Чанд был уже наверху; он помог девушке спуститься в подкоп, а сам снова бросился к веранде:

— Сону!

Сону шел ему навстречу. Он двигался медленно: видимо, каждый шаг стоил ему больших усилий.

— Ранен? — шопотом спросил Чанд.

Он обнял друга и, осторожно поддерживая его, повел вниз…

Дверь в опустевшую спальню осталась открытой. Воцарилась тишина.

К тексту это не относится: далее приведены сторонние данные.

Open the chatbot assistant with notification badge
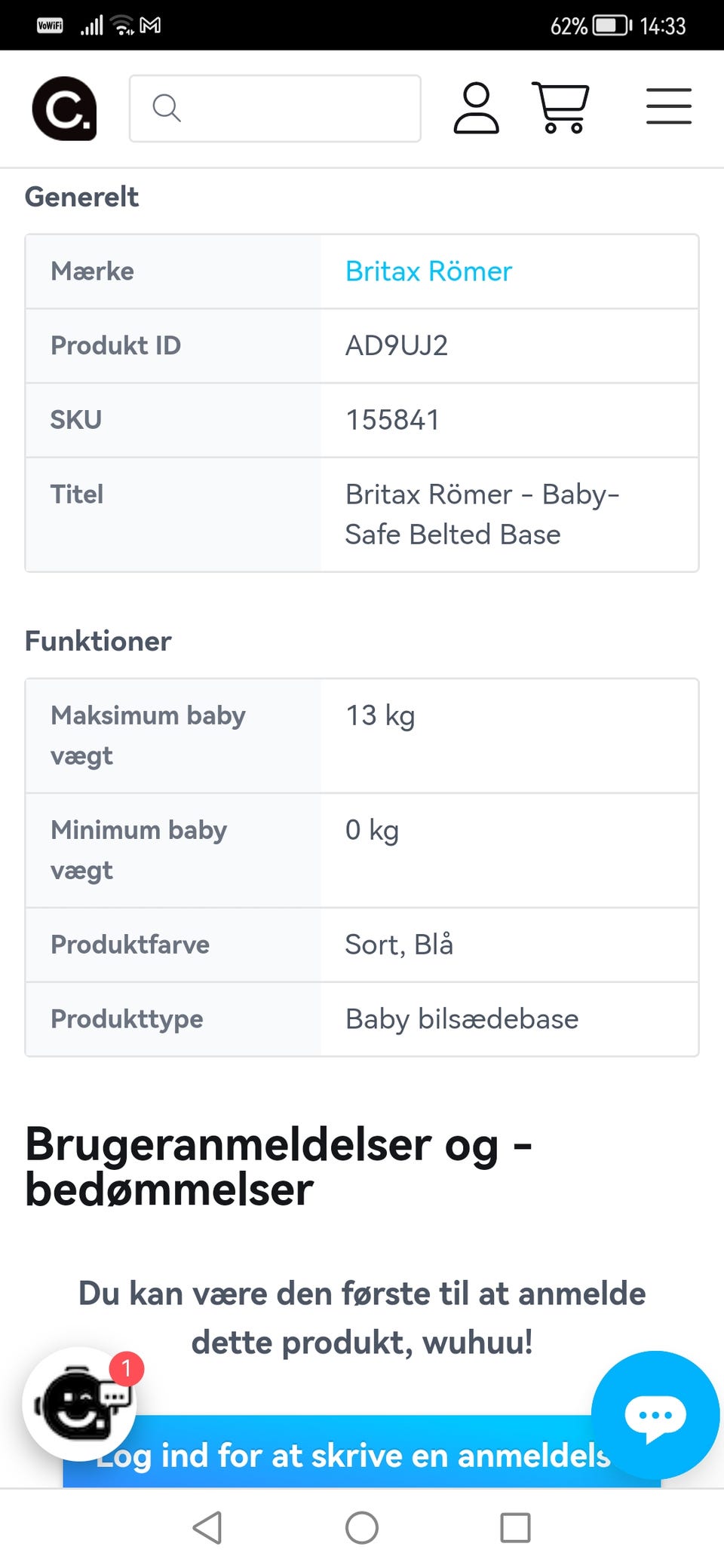Screen dimensions: 724x1568 click(81, 1404)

На пороге снова появилась старуха. Она зажгла свечу, вышла на веранду, спустилась во двор. Увидев лежавшее на земле окровавленное тело, осмотрела его, покачала головой, снова поднялась на веранду и стала аккуратно собирать сверкавшие на полу красные, белые, зеленые, голубые камешки.

* * *

— Молодцы! — сказал Лебедев, с любовью поглядывая на Сону и Чанда. — Хорошо иметь таких друзей, не правда ли, Кавери? Вот они и освободили тебя.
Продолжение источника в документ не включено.